Text passage.
══════════
Why governance today needs to think more like business infrastructure

Takeaways:

  • DAOs are increasingly making business-critical decisions, not just governance-process decisions.

  • The next phase of DAO maturity is better operating discipline around revenue, value accrual, treasury management, and accountability.

  • Governance quality will increasingly depend on whether protocols can connect legitimacy with economic execution.

Why this shift matters

Across multiple ecosystems, the direction is becoming clearer. Protocols are increasingly being judged on business fundamentals: how they generate revenue, how value accrues to tokenholders, how treasury assets are managed, and whether governance can support economically coherent decision-making.

That is one reason I think DAOs should increasingly be understood not just as internet communities, but as onchain businesses.

This is not to say that every DAO should behave like a traditional company or abandon the principles that make crypto governance distinct. But it does mean that many DAOs are now responsible for decisions that look much closer to business governance than community moderation.

DAOs are already making business decisions

If a DAO is governing treasury deployment, emissions, incentives, contributor budgets, buybacks, tokenholder alignment, strategic priorities, or growth initiatives, then it is already making business-critical decisions. The question becomes whether it is willing to treat those decisions with the operating discipline they require.

In practice, the protocols that appear strongest today are getting clearer about economic logic. Hyperliquid is being rewarded for a tighter and more automated value accrual model. Uniswap continues to face pressure around how governance and token value capture should connect more concretely. Optimism is moving toward using a meaningful portion of incoming Superchain revenue for OP buybacks. And tools like Valueverse are emerging around the idea that raw onchain data is not enough on its own; what increasingly matters is how revenue flows, value drivers, and economic tradeoffs are interpreted.
══════════
Dataset section.
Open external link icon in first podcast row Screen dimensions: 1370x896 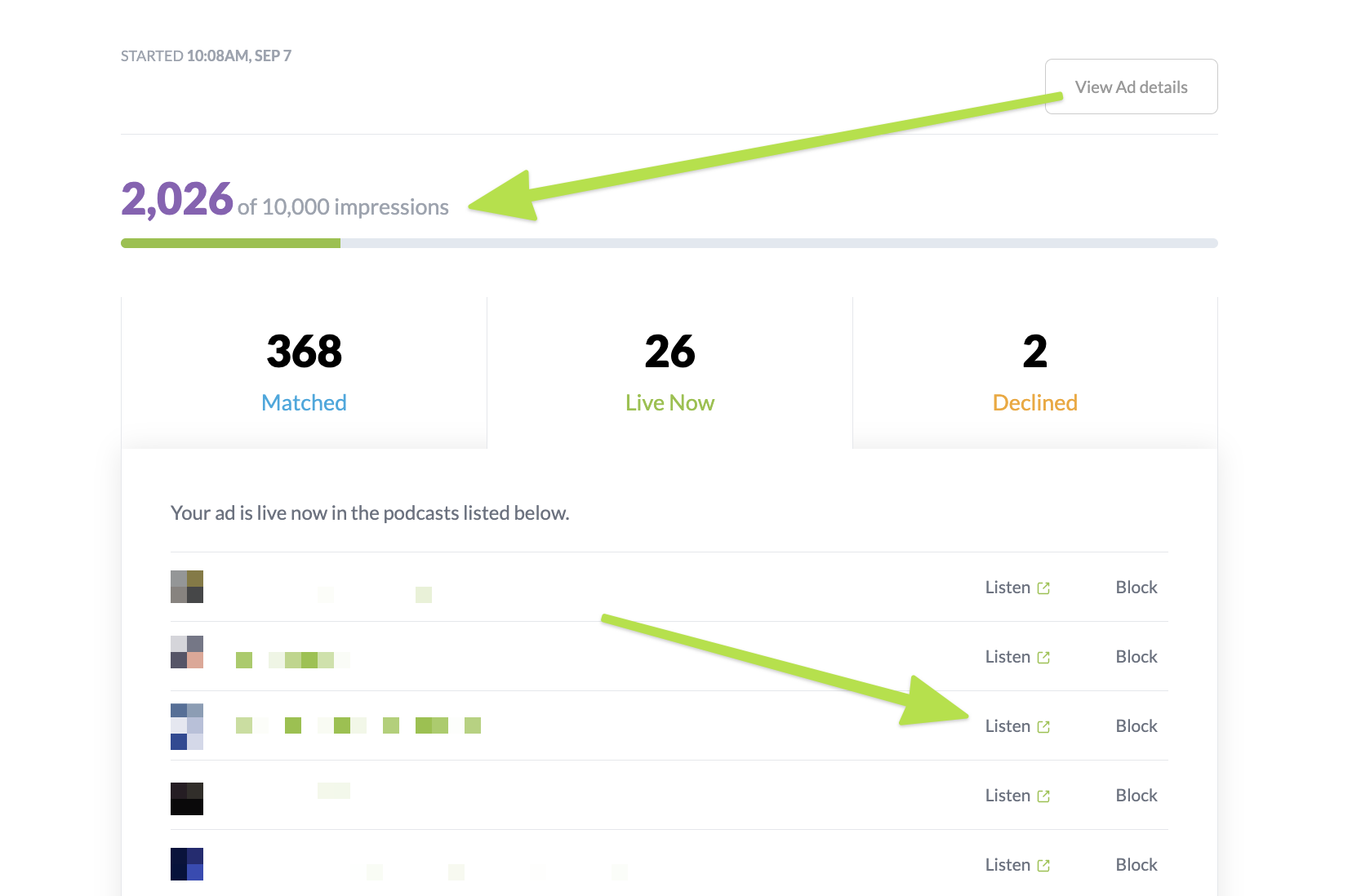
══════════
Exercise tasks.
1 > From the piece on DAO governance, set down word for word the part starting at "Why governance today" and ending at "just governance-process decisions.".
2 > Extend the piece on DAO governance, picking up after its last sentence.

Numbered responses.
1 >
Why governance today needs to think more like business infrastructure

Takeaways:

  • DAOs are increasingly making business-critical decisions, not just governance-process decisions.

2 >
These are not peripheral governance questions. They are core operating questions.

Where current governance framing falls short

A surprising amount of DAO discourse still frames governance primarily as a participation layer. The focus remains on discussion, signaling, voting, and community process. Those things are part of governance, but they are not the whole of it.

The problem is that many DAOs still behave as if governance is mostly about participation, commentary, and visible activity, when in reality they are governing economic systems. They are making decisions about capital allocation, contributor incentives, sustainability, and value distribution. That is closer to running a business than hosting a forum.

This does not mean DAOs should become more bureaucratic for its own sake. It means governance needs to become more rigorous about diagnosis, prioritization, and accountability.

What stronger DAO operating discipline looks like

DAOs need to get stronger at:

  • defining real problems

  • connecting governance to revenue and value accrual

  • making treasury and capital allocation decisions with business logic

  • evaluating tradeoffs clearly

  • holding contributors and decision-makers accountable

  • translating raw onchain data into interpretable strategic decisions

The hard part is rarely deciding whether a DAO is “community-led” or “business-like.” That framing is usually too simple. The real challenge is building governance systems that preserve legitimacy while also supporting economically coherent execution.

The next phase of DAO maturity

In that sense, the next phase of DAO maturity is probably not more participation for its own sake. It is better operating discipline.

The protocols that figure this out will likely be the ones that can sustain value, allocate resources more intelligently, and make governance feel less like theater and more like stewardship.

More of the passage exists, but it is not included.